Когда был молодым, принципиально всем говорил, что я еврей. Тогда, во времена социализма, это было модно, особенно среди «прогрессивной молодежи». Сейчас откровенно признаюсь в том, что по сути я — «черт знает что и сбоку бантик». Был такой случай. Как-то я послал одного парня снимать сюжет в синагоге. Более семитской внешности, чем у него, вы не найдете. Это во-первых. Во-вторых, фамилия — Рубинштейн. Так что я был в полной уверенности, что он в курсе, как там надо себя вести. Приезжает с задания пьяный в стельку. Никакого репортажа, конечно, нет. Оказалось, что он вошел в синагогу во время молитвы без головного убора, да еще и начал там всех строить. Его оттуда и выкинули. Дело было в единственной на тот момент московской синагоге — на улице Архипова. Я ему сделал внушение, объяснил, что такое кашрут. Так он потом постоянно ко мне подбегал и спрашивал что-то вроде: «Петь, а у тебя компьютер кошерный?»
Моя мама, Ида Абрамовна, со мной на эту тему никогда не говорила. Бабушка у меня вообще какая-то непонятная еврейка, дедушка — караим. У него так в паспорте было написано. Дед умер, когда мне было 10 лет. Он был главным гримером Малого театра и ужасно известным человеком в театральных кругах. В сталинские времена у него были свои подпольные пастижорные цеха. Он за это даже сидел. Вернулся — и все по-новой. Был богат, вел крайне неправильный образ жизни. У него была кличка Поль. Когда в институте узнали о том, что я внук Поля, все были просто поражены. Удивленно цокали языками и вспоминали, как он весь курс ГИТИСа водил обедать в «Метрополь». Бабушка знала на идише пару слов, мама — ни одного.

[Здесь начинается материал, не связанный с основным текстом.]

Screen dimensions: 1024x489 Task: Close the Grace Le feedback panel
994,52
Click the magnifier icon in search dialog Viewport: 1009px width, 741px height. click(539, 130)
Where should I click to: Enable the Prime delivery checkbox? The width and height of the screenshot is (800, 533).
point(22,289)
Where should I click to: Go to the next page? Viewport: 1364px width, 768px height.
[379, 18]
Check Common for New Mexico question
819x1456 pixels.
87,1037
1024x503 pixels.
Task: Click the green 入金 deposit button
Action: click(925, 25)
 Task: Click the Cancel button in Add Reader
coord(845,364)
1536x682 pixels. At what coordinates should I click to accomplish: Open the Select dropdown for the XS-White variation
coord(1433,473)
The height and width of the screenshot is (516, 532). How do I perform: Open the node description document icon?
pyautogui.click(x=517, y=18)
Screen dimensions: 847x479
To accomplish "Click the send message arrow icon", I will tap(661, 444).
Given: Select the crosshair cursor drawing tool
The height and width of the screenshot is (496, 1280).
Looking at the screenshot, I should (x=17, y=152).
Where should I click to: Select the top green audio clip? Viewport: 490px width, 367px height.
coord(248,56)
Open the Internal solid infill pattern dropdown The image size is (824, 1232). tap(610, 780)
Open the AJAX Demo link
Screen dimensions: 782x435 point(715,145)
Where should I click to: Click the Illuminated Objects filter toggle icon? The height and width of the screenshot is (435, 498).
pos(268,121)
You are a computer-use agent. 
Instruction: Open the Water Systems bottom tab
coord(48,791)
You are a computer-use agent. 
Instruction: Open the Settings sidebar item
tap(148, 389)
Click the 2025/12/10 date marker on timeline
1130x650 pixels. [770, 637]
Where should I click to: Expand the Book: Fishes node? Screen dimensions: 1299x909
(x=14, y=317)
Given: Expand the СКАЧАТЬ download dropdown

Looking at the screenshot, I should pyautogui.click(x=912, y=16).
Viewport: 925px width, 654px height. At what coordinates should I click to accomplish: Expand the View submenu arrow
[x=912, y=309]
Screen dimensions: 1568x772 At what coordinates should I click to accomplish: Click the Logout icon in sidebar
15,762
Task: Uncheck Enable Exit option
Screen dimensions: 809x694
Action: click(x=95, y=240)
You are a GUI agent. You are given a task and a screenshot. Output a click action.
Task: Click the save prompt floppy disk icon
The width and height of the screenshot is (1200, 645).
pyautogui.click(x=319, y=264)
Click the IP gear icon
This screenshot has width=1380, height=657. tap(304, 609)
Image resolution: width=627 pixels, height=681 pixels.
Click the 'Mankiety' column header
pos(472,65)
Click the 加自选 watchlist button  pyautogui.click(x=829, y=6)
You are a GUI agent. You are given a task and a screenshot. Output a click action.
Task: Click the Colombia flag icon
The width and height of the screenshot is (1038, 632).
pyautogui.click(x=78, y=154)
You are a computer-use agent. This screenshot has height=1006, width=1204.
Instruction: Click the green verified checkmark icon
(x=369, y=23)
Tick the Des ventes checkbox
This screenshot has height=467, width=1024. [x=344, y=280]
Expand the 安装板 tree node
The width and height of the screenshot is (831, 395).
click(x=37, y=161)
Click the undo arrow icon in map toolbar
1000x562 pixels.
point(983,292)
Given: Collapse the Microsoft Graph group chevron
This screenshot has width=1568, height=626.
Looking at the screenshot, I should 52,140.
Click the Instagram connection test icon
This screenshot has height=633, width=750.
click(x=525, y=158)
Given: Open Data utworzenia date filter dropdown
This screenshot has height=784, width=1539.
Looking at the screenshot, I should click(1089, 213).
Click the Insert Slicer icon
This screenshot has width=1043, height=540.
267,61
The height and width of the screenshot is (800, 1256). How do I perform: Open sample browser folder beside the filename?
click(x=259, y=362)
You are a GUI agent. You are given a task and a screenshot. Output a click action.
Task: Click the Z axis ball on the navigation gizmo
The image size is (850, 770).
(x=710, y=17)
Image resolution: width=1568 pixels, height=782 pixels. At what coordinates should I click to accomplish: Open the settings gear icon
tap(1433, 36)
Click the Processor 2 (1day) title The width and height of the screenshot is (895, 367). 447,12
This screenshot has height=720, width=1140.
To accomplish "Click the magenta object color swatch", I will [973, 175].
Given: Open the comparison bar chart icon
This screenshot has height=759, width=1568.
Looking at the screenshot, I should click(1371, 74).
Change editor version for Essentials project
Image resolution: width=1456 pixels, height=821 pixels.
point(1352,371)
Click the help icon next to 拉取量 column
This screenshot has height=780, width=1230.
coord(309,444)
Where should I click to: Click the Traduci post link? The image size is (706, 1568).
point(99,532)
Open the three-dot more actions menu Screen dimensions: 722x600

— В одном из своих интервью вы признались, что терпеть не можете ездить в путешествия и в Израиле никогда не были…
— Действительно не люблю! Денис Евстигнеев как-то сказал журналистам: «Ну не люблю я путешествовать! Мне это неинтересно! Если поставите передо мной пирамиды Гизы, я посмотрю». Эту мысль я сформулировал еще до него. Взглянуть на мир, конечно, интересно, но страсть к неперемещению дает о себе знать. Последний раз я отказался ехать в Казахстан, в Астану, чтобы провести там вечеринку для 10 человек. Когда говорившая со мной по телефону дама сказала, что вечеринка будет в украинском стиле, я начал догадываться, в чем дело, и спросил:
— А Виктор Федорович там будет?
— Конечно!
Тогда я сказал, что здоровье дороже. Еще помру там на нервной почве, прямо на сцене… И не поехал.
— Вас часто приглашают вести подобные мероприятия?
— Раньше приглашали часто. С появлением нового поколения, например, ребят из Comedy Club, стали приглашать в основном на официальные церемонии, связанные с наукой, медициной и так далее. Впрочем, я могу успешно вести «прыжки в мешках» и прочую галиматью. Когда меня раньше приглашали на личные праздники, я всячески отказывался, даже несмотря на большие деньги.